◆ Aim of the exercise:
Send back the records in full, character for character.

Stored data:
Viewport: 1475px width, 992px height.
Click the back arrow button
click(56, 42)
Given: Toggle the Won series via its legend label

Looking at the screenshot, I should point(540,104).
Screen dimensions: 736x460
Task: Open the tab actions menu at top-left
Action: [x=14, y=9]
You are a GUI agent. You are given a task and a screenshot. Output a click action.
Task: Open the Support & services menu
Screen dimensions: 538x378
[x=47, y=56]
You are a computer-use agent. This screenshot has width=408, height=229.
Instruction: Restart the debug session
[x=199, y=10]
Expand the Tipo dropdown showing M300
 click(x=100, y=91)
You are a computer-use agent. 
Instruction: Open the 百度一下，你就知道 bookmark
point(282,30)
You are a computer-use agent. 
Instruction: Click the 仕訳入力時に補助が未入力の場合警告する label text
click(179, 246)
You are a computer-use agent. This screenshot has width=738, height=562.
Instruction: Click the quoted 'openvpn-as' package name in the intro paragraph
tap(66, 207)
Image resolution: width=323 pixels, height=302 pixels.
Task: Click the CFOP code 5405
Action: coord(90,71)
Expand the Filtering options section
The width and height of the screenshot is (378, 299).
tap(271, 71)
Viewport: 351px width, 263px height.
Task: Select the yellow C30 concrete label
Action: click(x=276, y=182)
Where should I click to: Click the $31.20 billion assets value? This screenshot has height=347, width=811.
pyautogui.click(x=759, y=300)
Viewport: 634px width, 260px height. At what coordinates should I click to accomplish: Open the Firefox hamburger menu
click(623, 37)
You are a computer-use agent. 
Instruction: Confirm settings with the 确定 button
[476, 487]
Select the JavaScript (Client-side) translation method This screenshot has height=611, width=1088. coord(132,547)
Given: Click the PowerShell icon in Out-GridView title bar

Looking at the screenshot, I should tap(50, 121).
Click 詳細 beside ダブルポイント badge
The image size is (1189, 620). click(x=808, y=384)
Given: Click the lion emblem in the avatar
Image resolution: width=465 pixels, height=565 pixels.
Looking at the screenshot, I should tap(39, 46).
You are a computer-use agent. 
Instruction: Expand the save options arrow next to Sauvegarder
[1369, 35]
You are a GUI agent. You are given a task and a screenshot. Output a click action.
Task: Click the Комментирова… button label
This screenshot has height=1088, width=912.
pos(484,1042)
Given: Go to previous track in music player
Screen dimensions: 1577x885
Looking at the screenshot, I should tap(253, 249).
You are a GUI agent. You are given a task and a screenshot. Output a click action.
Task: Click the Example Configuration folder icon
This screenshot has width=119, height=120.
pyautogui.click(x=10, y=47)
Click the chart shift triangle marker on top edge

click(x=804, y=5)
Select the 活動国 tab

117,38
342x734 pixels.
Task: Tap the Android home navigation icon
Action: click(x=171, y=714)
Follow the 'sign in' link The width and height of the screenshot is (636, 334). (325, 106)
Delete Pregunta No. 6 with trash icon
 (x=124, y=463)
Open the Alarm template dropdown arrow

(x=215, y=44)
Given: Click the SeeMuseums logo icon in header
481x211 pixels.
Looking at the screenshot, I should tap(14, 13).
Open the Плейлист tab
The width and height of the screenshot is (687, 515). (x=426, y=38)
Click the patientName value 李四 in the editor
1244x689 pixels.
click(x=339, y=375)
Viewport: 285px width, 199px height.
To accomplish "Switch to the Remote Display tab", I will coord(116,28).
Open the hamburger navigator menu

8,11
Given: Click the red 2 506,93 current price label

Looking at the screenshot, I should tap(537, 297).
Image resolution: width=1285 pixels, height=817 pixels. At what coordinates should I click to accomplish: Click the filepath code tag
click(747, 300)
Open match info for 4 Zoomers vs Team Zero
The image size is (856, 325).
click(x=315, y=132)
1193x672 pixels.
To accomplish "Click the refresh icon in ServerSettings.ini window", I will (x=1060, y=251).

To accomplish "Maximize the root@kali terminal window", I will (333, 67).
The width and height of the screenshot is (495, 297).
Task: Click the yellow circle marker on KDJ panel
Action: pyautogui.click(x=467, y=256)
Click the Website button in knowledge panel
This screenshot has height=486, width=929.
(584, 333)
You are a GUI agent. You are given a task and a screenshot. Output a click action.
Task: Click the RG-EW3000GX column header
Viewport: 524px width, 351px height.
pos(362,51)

◆ Result for this exercise:
Viewport: 1475px width, 992px height.
Click the back arrow button
click(56, 42)
Given: Toggle the Won series via its legend label

Looking at the screenshot, I should point(540,104).
Screen dimensions: 736x460
Task: Open the tab actions menu at top-left
Action: [x=14, y=9]
You are a GUI agent. You are given a task and a screenshot. Output a click action.
Task: Open the Support & services menu
Screen dimensions: 538x378
[x=47, y=56]
You are a computer-use agent. This screenshot has width=408, height=229.
Instruction: Restart the debug session
[x=199, y=10]
Expand the Tipo dropdown showing M300
 click(x=100, y=91)
You are a computer-use agent. 
Instruction: Open the 百度一下，你就知道 bookmark
point(282,30)
You are a computer-use agent. 
Instruction: Click the 仕訳入力時に補助が未入力の場合警告する label text
click(179, 246)
You are a computer-use agent. This screenshot has width=738, height=562.
Instruction: Click the quoted 'openvpn-as' package name in the intro paragraph
tap(66, 207)
Image resolution: width=323 pixels, height=302 pixels.
Task: Click the CFOP code 5405
Action: coord(90,71)
Expand the Filtering options section
The width and height of the screenshot is (378, 299).
tap(271, 71)
Viewport: 351px width, 263px height.
Task: Select the yellow C30 concrete label
Action: click(x=276, y=182)
Where should I click to: Click the $31.20 billion assets value? This screenshot has height=347, width=811.
pyautogui.click(x=759, y=300)
Viewport: 634px width, 260px height. At what coordinates should I click to accomplish: Open the Firefox hamburger menu
click(623, 37)
You are a computer-use agent. 
Instruction: Confirm settings with the 确定 button
[476, 487]
Select the JavaScript (Client-side) translation method This screenshot has height=611, width=1088. coord(132,547)
Given: Click the PowerShell icon in Out-GridView title bar

Looking at the screenshot, I should tap(50, 121).
Click 詳細 beside ダブルポイント badge
The image size is (1189, 620). click(x=808, y=384)
Given: Click the lion emblem in the avatar
Image resolution: width=465 pixels, height=565 pixels.
Looking at the screenshot, I should tap(39, 46).
You are a computer-use agent. 
Instruction: Expand the save options arrow next to Sauvegarder
[1369, 35]
You are a GUI agent. You are given a task and a screenshot. Output a click action.
Task: Click the Комментирова… button label
This screenshot has height=1088, width=912.
pos(484,1042)
Given: Go to previous track in music player
Screen dimensions: 1577x885
Looking at the screenshot, I should tap(253, 249).
You are a GUI agent. You are given a task and a screenshot. Output a click action.
Task: Click the Example Configuration folder icon
This screenshot has width=119, height=120.
pyautogui.click(x=10, y=47)
Click the chart shift triangle marker on top edge

click(x=804, y=5)
Select the 活動国 tab

117,38
342x734 pixels.
Task: Tap the Android home navigation icon
Action: click(x=171, y=714)
Follow the 'sign in' link The width and height of the screenshot is (636, 334). (325, 106)
Delete Pregunta No. 6 with trash icon
 (x=124, y=463)
Open the Alarm template dropdown arrow

(x=215, y=44)
Given: Click the SeeMuseums logo icon in header
481x211 pixels.
Looking at the screenshot, I should tap(14, 13).
Open the Плейлист tab
The width and height of the screenshot is (687, 515). (x=426, y=38)
Click the patientName value 李四 in the editor
1244x689 pixels.
click(x=339, y=375)
Viewport: 285px width, 199px height.
To accomplish "Switch to the Remote Display tab", I will coord(116,28).
Open the hamburger navigator menu

8,11
Given: Click the red 2 506,93 current price label

Looking at the screenshot, I should tap(537, 297).
Image resolution: width=1285 pixels, height=817 pixels. At what coordinates should I click to accomplish: Click the filepath code tag
click(747, 300)
Open match info for 4 Zoomers vs Team Zero
The image size is (856, 325).
click(x=315, y=132)
1193x672 pixels.
To accomplish "Click the refresh icon in ServerSettings.ini window", I will (x=1060, y=251).

To accomplish "Maximize the root@kali terminal window", I will (333, 67).
The width and height of the screenshot is (495, 297).
Task: Click the yellow circle marker on KDJ panel
Action: pyautogui.click(x=467, y=256)
Click the Website button in knowledge panel
This screenshot has height=486, width=929.
(584, 333)
You are a GUI agent. You are given a task and a screenshot. Output a click action.
Task: Click the RG-EW3000GX column header
Viewport: 524px width, 351px height.
pos(362,51)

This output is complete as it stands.